Bella, a pesar de que no se parece en nada a ella.

Atraigo la atención de Peeta, el menor de mis hijos, que hoy comienza la escuela y que se aferra nervioso a una de mis piernas esperando a entrar. Acaricio su rubia cabeza y el mira hacia arriba hasta que sus ojos azules se encuentran con los míos:

-¿Ves esa niñita?- le digo mientras la señalo con el dedo. El obedientemente sigue la dirección con sus ojos y clava la mirada en la niña- Quería casarme con su madre, pero ella huyó con un minero.

-¿Un minero?- dice mientras su cabeza se eleva y me mira confundido. Su vocecita infantil rezuma indignación- ¿Por qué querría un minero si te tenía a ti?

Me sorprendo ante lo fácil que resulta decirlo ahora, aunque no duele menos:

-Porque cuando él canta... hasta los pájaros se detienen a escuchar.

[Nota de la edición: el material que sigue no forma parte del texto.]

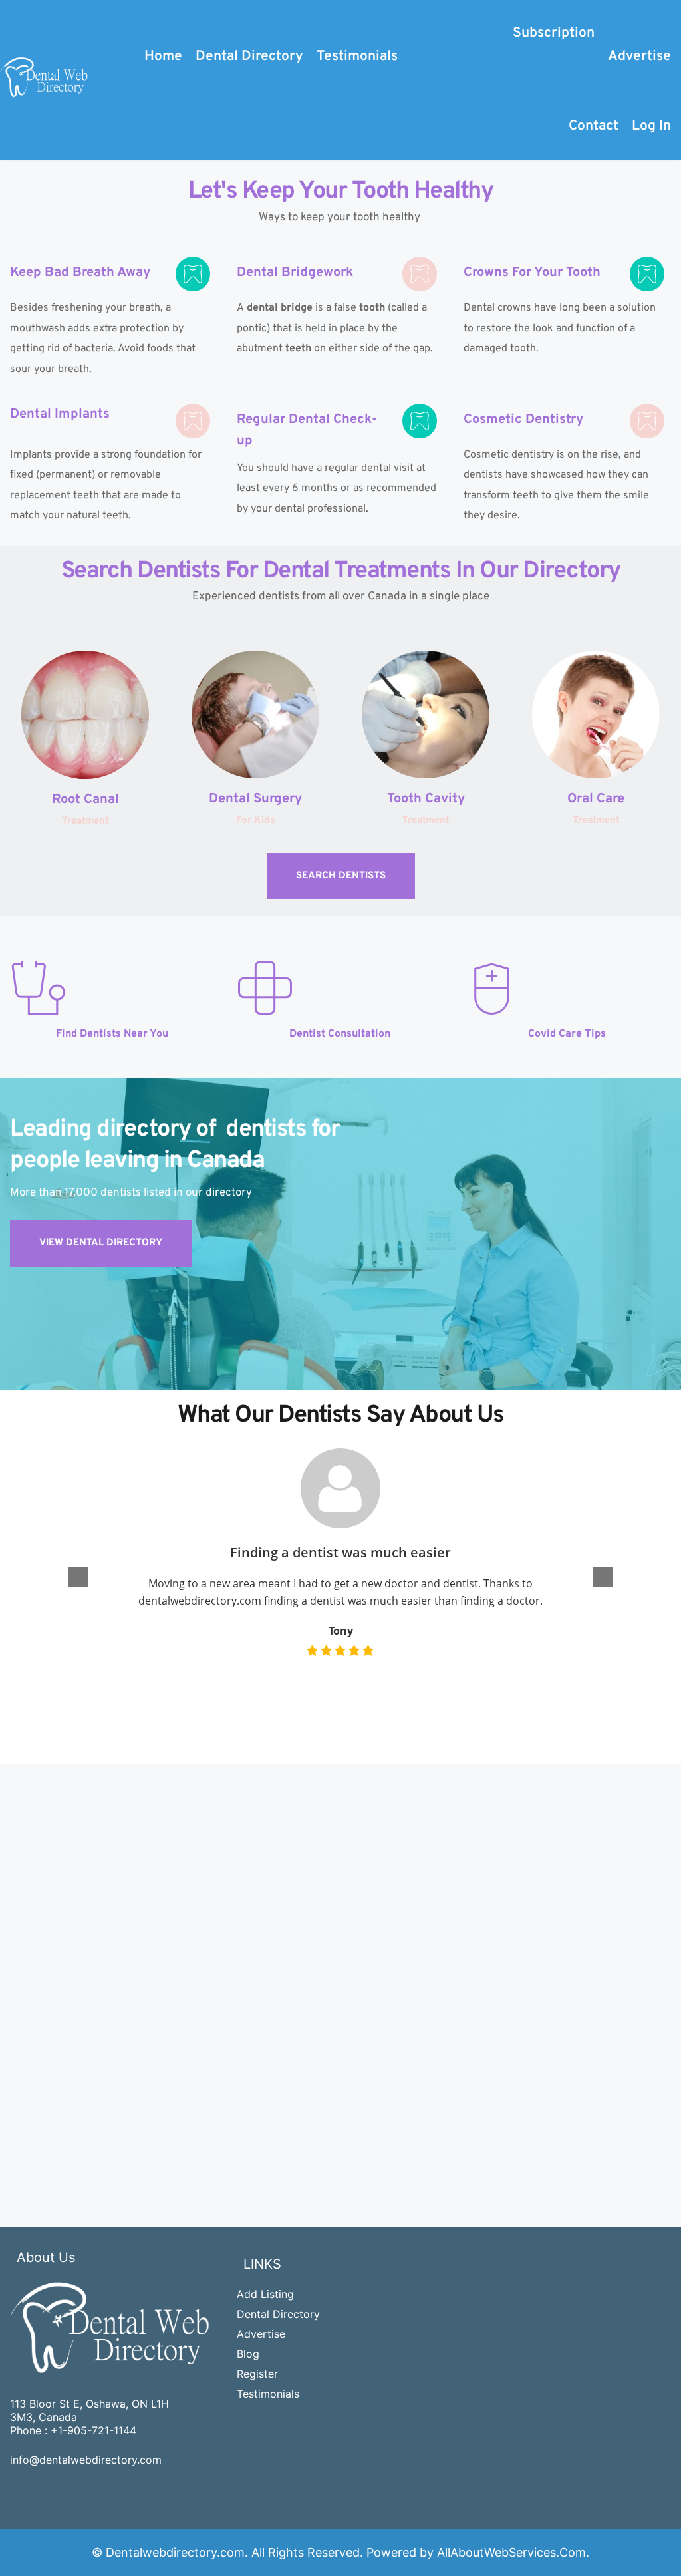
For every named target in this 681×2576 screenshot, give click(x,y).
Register (257, 2373)
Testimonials (268, 2393)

Veo como clava sus ojos claros en la figura de la niña que se remueve inquieta alrededor de sus padres y yo sonrío cuando noto como sus pupilas se dilatan ligeramente cuando le presta atención.

Tal vez no todo está perdido, y él tenga suerte donde yo no la tuve. ¿Quién sabe? La vida da tantas vueltas que nada me extrañaría.

Tal vez llegue el día en que sea el quien se queme con las bandejas calientes por estar demasiado distraído para prestar atención, o sea la niñita de trenzas oscuras quien se encargue de curar sus heridas.